---- Records for the exercise
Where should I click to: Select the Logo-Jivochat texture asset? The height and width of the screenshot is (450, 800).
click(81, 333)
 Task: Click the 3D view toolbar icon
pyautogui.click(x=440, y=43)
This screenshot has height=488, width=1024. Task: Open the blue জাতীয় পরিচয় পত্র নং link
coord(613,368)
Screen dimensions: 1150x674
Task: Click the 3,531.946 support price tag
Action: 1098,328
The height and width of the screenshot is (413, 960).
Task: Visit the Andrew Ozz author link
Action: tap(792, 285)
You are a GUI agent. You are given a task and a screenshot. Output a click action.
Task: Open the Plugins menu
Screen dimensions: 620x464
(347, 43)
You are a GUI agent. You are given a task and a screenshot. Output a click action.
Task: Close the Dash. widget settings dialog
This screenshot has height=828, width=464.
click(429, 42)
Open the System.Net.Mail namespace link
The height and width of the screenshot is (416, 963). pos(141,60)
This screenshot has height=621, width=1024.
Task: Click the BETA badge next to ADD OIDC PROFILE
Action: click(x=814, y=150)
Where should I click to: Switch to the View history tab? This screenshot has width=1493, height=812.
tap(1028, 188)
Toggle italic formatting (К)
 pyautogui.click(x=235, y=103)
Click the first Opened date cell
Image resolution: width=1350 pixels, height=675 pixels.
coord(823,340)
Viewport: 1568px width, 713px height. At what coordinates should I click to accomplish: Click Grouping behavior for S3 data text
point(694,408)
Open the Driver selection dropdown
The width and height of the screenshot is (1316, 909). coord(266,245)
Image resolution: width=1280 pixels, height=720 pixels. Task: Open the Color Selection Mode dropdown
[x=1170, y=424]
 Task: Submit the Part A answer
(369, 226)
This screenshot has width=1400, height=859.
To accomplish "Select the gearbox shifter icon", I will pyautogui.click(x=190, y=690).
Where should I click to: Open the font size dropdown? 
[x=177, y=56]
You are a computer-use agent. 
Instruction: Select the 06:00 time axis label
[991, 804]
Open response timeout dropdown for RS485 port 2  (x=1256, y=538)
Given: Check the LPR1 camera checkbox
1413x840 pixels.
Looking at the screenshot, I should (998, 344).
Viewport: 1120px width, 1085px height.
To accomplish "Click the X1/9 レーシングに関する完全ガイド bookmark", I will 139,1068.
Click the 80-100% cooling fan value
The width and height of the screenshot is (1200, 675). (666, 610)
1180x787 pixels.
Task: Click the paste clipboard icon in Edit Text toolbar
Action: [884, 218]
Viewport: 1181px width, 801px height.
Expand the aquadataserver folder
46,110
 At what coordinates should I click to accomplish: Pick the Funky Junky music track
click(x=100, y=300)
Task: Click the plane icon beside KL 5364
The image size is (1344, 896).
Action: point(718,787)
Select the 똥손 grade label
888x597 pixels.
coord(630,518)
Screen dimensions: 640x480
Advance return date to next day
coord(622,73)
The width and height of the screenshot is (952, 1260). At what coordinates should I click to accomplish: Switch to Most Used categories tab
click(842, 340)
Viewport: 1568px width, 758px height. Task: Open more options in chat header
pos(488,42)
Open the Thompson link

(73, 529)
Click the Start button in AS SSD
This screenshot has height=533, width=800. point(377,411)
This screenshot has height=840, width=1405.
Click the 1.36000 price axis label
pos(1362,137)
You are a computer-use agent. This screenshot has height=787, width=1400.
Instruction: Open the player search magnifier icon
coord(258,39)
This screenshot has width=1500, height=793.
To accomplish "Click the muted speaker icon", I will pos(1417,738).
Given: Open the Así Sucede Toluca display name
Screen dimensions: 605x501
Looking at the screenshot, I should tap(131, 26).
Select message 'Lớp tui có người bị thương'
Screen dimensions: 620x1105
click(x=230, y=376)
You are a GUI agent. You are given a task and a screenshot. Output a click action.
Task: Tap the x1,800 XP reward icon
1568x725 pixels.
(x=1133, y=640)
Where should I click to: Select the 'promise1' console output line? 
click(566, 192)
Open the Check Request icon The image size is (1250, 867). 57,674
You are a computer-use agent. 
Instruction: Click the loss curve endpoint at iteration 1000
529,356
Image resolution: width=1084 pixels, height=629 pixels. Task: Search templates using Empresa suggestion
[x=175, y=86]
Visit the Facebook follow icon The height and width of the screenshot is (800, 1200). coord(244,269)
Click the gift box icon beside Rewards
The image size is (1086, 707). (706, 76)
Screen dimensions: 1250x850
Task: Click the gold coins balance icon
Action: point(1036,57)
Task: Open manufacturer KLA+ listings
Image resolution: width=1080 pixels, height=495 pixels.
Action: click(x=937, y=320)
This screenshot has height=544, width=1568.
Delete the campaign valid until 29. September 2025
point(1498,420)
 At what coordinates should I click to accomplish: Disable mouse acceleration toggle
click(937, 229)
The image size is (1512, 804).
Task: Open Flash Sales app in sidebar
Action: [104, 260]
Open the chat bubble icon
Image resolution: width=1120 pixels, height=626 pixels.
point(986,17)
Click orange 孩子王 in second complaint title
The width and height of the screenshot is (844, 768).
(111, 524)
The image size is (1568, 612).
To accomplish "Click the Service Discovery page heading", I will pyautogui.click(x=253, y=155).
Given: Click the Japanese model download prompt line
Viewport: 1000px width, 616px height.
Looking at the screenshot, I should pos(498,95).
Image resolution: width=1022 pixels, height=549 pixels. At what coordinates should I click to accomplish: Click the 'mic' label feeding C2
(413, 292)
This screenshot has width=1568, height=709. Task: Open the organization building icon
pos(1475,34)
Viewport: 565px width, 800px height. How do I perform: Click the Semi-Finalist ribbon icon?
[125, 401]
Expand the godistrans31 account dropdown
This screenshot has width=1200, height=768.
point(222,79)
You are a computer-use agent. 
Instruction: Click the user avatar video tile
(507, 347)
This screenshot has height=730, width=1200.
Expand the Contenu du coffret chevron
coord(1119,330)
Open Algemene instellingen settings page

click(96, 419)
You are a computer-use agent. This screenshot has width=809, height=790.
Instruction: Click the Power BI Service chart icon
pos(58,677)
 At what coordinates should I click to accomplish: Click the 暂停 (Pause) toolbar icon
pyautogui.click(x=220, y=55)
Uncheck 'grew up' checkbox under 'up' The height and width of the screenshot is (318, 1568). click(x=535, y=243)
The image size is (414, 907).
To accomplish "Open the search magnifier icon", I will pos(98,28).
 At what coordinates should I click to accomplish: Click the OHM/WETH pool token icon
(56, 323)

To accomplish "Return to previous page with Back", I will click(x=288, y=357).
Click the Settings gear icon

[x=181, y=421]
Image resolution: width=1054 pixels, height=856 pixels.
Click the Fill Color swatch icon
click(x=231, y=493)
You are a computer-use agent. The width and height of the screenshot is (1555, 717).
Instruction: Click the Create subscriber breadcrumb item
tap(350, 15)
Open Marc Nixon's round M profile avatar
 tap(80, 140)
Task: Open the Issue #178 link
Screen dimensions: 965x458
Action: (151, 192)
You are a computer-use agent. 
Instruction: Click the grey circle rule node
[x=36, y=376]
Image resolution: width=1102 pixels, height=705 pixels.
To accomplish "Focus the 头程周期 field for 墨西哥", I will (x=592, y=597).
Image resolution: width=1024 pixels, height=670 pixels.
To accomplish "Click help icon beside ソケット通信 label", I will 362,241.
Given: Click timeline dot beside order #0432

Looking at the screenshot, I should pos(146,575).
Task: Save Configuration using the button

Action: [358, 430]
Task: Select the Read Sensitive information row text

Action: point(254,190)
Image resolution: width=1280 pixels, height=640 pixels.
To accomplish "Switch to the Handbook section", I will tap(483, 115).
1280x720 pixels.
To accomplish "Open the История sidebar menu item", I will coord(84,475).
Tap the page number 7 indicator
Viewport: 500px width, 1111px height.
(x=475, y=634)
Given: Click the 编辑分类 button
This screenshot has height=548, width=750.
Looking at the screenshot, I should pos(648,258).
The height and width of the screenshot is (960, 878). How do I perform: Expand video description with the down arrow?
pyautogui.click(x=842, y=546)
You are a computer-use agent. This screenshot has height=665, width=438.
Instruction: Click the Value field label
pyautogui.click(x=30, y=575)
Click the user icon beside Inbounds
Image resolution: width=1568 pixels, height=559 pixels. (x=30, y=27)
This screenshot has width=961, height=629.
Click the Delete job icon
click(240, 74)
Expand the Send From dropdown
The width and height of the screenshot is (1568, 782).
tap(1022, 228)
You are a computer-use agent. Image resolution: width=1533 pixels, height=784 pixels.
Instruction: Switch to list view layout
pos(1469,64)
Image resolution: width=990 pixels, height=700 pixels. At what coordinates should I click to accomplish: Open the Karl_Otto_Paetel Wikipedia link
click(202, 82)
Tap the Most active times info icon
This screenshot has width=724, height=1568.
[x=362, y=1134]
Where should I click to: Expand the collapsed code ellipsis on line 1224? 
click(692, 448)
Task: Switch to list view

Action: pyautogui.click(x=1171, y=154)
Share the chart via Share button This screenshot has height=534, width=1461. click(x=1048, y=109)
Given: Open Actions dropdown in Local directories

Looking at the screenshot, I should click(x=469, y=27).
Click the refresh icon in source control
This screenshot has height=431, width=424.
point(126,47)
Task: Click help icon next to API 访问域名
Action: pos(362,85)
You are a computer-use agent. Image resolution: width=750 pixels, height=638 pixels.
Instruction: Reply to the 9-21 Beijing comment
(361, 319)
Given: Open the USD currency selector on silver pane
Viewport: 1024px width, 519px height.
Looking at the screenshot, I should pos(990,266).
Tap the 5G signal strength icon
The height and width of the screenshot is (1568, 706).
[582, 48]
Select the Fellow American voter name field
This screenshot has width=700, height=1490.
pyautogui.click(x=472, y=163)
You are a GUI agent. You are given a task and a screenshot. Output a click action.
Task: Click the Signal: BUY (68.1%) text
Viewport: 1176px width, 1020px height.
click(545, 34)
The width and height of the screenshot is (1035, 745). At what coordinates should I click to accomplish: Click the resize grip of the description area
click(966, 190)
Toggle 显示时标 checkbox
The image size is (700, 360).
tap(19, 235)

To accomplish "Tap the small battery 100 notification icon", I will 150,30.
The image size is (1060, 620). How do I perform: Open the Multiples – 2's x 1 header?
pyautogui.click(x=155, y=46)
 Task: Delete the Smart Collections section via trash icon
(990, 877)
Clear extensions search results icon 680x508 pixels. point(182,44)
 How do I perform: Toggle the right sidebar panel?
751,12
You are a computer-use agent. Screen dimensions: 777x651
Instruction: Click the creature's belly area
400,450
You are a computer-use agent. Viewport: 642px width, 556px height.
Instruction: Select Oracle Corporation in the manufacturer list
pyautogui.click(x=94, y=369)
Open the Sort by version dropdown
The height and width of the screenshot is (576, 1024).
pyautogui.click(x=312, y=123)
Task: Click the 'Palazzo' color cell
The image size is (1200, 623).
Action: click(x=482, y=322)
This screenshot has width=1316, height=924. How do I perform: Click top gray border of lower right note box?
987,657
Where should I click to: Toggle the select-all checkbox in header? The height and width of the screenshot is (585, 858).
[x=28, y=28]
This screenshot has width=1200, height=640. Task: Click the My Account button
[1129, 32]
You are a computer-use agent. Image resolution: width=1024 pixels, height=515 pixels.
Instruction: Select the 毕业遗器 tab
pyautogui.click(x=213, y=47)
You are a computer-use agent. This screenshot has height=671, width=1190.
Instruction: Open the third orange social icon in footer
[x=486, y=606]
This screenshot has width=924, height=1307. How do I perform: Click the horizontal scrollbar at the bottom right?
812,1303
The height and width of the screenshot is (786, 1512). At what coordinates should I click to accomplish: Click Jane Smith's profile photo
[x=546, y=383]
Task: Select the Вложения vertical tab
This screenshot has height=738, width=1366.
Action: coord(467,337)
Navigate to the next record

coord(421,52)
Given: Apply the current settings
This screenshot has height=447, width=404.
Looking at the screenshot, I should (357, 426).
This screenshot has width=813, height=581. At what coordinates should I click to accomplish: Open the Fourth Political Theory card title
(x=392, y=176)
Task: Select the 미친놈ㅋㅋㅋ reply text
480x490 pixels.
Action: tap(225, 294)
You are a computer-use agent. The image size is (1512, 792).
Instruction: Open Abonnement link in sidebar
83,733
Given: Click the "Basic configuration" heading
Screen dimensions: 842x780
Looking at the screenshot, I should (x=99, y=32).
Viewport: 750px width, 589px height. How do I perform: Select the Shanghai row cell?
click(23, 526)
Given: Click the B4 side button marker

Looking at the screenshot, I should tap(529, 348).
--------
**Aim of the exercise**
Give the exact lines, and only those, from the line containing "This screenshot has width=1568, height=709." through the line containing "Image resolution: width=1054" in the entries above.

**Written solution**
This screenshot has width=1568, height=709. Task: Open the organization building icon
pos(1475,34)
Viewport: 565px width, 800px height. How do I perform: Click the Semi-Finalist ribbon icon?
[125, 401]
Expand the godistrans31 account dropdown
This screenshot has width=1200, height=768.
point(222,79)
You are a computer-use agent. 
Instruction: Click the user avatar video tile
(507, 347)
This screenshot has height=730, width=1200.
Expand the Contenu du coffret chevron
coord(1119,330)
Open Algemene instellingen settings page

click(96, 419)
You are a computer-use agent. This screenshot has width=809, height=790.
Instruction: Click the Power BI Service chart icon
pos(58,677)
 At what coordinates should I click to accomplish: Click the 暂停 (Pause) toolbar icon
pyautogui.click(x=220, y=55)
Uncheck 'grew up' checkbox under 'up' The height and width of the screenshot is (318, 1568). click(x=535, y=243)
The image size is (414, 907).
To accomplish "Open the search magnifier icon", I will pos(98,28).
 At what coordinates should I click to accomplish: Click the OHM/WETH pool token icon
(56, 323)

To accomplish "Return to previous page with Back", I will click(x=288, y=357).
Click the Settings gear icon

[x=181, y=421]
Image resolution: width=1054 pixels, height=856 pixels.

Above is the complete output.